He can be seen across the country at gaming conventions.

==Career==
Colin joined Bally/Midway as an artist and animator during the golden age of arcade video games. His first project was creating new character animation for the arcade game Discs of Tron, for which he was given onscreen credit. Between 1982 and 1984, he created in-game raster graphics and animation for numerous Bally/Midway arcade games, including Kozmik Krooz'r, Spy Hunter and Zwackery, the latter being the first game for which Colin was credited as a game designer.

1985's Sarge was designed by Colin along with Bally/Midway programmer Jeff Nauman. It was their first complete collaboration in a partnership that would continue into the 21st century.

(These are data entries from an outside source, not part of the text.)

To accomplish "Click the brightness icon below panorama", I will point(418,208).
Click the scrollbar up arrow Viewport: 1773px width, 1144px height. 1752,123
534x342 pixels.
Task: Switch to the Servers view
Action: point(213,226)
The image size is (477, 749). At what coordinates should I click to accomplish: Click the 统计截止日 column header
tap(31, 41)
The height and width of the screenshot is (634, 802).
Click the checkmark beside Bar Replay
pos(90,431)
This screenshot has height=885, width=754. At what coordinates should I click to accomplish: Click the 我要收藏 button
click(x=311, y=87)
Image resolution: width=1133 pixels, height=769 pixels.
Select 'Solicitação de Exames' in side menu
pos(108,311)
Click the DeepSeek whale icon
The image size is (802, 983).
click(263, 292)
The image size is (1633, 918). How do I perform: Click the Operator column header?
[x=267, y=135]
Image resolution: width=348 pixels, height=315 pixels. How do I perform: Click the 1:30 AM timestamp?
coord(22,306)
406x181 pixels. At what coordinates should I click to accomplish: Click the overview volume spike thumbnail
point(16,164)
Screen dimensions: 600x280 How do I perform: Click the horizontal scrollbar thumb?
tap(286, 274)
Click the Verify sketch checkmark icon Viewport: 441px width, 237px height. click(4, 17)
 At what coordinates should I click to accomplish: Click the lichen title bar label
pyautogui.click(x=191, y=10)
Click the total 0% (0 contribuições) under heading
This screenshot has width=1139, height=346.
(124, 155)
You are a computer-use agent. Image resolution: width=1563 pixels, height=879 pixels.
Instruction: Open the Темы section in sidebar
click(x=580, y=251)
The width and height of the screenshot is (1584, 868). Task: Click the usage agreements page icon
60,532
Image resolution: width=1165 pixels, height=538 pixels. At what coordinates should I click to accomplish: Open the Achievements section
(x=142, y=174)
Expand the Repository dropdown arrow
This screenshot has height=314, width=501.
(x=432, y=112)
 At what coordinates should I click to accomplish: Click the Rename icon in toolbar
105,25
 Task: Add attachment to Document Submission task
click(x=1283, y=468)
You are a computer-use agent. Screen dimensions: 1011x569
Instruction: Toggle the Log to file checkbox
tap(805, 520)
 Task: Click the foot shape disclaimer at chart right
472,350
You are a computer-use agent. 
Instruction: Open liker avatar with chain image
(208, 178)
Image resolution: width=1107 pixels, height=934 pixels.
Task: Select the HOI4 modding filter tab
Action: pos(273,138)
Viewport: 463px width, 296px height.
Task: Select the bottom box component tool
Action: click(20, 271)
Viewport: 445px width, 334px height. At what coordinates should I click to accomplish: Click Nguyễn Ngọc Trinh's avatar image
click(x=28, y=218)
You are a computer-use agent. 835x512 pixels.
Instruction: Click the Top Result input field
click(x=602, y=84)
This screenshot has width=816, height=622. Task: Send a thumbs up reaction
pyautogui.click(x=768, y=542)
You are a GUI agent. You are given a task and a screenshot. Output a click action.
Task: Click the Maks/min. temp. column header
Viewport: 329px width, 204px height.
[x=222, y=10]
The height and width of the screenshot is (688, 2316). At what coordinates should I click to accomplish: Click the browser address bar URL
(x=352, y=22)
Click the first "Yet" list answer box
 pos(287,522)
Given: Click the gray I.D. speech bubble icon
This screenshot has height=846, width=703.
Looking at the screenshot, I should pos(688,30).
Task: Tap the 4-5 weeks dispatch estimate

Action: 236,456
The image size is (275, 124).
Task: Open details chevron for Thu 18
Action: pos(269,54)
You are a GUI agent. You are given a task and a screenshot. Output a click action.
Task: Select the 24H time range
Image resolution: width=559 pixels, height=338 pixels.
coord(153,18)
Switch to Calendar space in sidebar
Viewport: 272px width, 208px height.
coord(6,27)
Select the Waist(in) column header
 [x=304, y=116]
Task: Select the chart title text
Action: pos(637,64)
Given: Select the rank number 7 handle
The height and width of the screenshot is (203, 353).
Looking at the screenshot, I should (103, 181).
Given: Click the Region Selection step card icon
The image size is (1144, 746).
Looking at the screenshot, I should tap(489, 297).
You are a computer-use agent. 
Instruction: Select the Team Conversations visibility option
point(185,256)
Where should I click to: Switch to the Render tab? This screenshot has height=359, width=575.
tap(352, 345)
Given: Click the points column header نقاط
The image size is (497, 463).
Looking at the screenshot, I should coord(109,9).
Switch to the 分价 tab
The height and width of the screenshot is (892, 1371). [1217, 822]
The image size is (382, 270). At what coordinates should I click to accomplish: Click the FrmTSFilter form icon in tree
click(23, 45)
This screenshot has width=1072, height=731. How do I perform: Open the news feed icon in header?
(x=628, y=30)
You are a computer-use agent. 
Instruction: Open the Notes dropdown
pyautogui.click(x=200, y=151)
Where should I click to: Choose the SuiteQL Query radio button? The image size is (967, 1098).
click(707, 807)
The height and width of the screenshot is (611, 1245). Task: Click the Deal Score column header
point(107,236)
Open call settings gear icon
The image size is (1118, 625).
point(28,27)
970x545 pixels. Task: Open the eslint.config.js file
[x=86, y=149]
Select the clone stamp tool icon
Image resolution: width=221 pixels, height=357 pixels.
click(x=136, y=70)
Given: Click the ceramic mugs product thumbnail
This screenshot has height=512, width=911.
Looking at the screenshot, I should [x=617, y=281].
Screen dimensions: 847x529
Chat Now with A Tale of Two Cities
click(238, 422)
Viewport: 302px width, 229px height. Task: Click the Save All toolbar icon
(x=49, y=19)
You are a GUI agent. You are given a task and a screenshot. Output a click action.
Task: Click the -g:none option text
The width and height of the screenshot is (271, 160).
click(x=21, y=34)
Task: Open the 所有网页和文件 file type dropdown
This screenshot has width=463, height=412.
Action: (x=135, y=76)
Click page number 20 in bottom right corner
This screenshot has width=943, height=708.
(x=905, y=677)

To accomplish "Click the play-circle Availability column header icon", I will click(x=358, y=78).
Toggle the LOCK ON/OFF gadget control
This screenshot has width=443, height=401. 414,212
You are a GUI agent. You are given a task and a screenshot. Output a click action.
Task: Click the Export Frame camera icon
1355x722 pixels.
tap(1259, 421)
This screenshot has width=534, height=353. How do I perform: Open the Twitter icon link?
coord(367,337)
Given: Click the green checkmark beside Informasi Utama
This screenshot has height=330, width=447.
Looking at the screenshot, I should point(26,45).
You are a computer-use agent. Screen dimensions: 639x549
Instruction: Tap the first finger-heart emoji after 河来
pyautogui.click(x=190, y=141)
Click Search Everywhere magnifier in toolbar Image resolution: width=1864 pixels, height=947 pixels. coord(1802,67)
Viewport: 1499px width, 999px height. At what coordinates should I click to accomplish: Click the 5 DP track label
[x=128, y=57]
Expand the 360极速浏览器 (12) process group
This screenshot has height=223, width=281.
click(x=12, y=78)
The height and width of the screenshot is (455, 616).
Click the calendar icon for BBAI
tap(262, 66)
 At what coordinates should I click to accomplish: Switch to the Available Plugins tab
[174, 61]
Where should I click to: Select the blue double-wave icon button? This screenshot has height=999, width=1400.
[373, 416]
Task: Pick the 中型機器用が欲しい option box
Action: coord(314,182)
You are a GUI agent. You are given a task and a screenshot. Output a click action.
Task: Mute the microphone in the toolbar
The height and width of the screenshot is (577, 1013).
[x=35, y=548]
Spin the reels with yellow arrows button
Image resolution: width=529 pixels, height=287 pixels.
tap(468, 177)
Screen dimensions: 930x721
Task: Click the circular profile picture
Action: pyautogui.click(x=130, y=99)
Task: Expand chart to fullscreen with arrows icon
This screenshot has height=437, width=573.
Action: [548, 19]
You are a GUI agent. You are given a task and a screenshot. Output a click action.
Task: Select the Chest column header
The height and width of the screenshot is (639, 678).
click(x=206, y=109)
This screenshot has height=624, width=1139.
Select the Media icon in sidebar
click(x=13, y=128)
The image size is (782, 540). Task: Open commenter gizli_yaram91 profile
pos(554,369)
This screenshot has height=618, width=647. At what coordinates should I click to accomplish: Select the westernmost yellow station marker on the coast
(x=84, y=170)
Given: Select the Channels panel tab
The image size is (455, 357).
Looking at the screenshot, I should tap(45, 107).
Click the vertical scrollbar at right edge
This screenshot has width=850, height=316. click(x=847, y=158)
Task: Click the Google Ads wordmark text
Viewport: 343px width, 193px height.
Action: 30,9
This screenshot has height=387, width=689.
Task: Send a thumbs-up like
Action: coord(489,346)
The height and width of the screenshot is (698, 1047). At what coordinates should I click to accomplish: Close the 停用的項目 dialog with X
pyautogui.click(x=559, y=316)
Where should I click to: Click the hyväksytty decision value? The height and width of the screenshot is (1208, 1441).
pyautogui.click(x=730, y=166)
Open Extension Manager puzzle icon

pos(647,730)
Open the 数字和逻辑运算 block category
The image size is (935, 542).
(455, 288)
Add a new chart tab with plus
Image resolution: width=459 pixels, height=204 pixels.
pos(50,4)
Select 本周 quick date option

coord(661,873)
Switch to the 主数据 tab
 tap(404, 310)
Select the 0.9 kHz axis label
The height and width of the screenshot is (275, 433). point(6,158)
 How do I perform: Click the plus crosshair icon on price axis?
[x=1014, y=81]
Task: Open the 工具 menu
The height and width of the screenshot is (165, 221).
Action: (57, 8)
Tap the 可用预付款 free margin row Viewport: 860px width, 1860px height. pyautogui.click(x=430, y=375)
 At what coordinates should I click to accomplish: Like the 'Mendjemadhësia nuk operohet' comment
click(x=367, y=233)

Their 1986 game Rampage was a success that set arcade earnings records; it was eventually ported to more than 25 different platforms and is still prominently featured in Midway arcade compilations for current systems.

Colin continued to work with other Bally/Midway programmers on games like Max RPM and Xenophobe, but as of 1988's Blasted, he collaborated primarily with Nauman. Their next two games were released after Bally/Midway was acquired by Williams Electronics in 1988: Arch Rivals in 1989 and Pigskin 621 A.D. in 1990. An easter egg in Xenophobe was seen with the second stage being named "Colin's Rock", as tribute to Brian Colin.

Colin left Williams/Bally/Midway to form the game development studio Game Refuge with Nauman in 1992. Starting with General Chaos in 1993, Colin has conceived and designed over 45 different video games under the Game Refuge brand, including the arcade games Rampage World Tour and Star Trek: Voyager. He has also branched out into video slot machine design, advergaming and touchscreen gaming. He continues to produce games for PCs and mobile platforms as the CEO of Game Refuge.

More recently he has attempted to create a sequel General Chaos called "General Chaos II: Sons of Chaos" with Kickstarter backing.

==Awards and honors==
Colin's animated short film In Search of a Plot (1977) earned awards at the Chicago International Film Festival, the Melbourne International Amateur Film Festival, the Datsun/Playboy FOCUS International Film Festival, the National Student and Amateur Filmmakers' Festival of Comedy and CINE (Council on International Nontheatrical Events).

Colin is currently named as an inventor on three United States Patents related to the gaming industry.

In 2005, Colin was inducted into the White Castle Hall of Fame.